§ **Work request 1**
Answer these questions about the passage on mining investment in Nigeria, one per line:
(a) Which incentives does Adegbite say have been put in place to attract investment?
(b) What infrastructure is being developed to assist mining companies?
(c) According to Azobu, what has COVID-19 resulted in?
§ **Work request 2**
Carry on the passage on mining investment in Nigeria, starting after its final sentence.

--- Page extract ---

Meanwhile, Adegbite added that a number of initiatives are in full swing in order to garner investor interest in the country.

“The most important thing is the availability of geological data. Now, for the first time, the government has extra budgetary funding that allows us to embark on nationally integrated exploration programmes.

“Secondly, we have implemented a policy that creates an enabling environment to conduct business effortlessly. We have also put incentives in place to attract investment such as tax holidays and duty waivers for mining equipment. We are also working on developing infrastructure such as a rail network to assist mining companies,” he added.

Investors looking for guarantees

Meanwhile, Azobu weighed in on the conversation stating that government regulations are key as investors are stability in political and fiscal policies. “Investors are looking for security of tenure.

“Also, COVID-19 has resulted in the devaluation of the Nigerian currency so they want to ensure that foreign currency policies and the exchange rate remains stable. They want low costs with high returns and mining is an area where good ROI can be achieved.”

--- Provided material ---

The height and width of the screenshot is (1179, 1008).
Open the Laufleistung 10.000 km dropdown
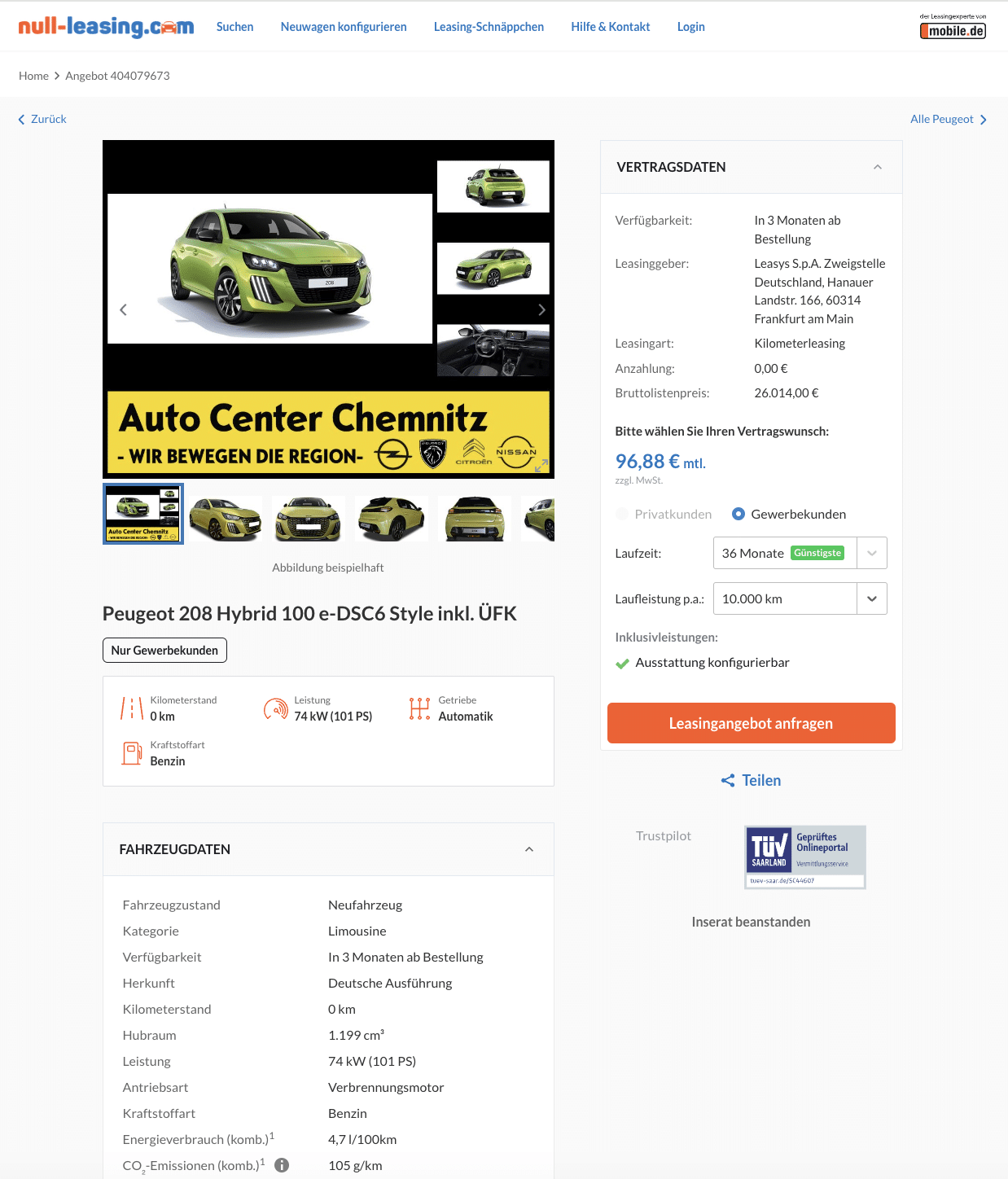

---

§ **Written response 1**
(a) Tax holidays and duty waivers for mining equipment.
(b) A rail network.
(c) The devaluation of the Nigerian currency.

§ **Written response 2**
Sule added that all state governments have realised the importance of mining as the country tries to move away from its oil-based mono economy.

“For example, in Nassarawa, we are formalising the entire business. This includes facilitating dialogue when there is conflict between mining parties and local communities,” he added.  

Rounding up the discussion, Azobu stated that COVID-19 should not be a reason to dissuade investing in Nigerian mining.

“It takes a few years to plan a mine and you only reap the rewards later down the line. So it is important that we continue to drive investment in the sector even during the pandemic,” he concluded.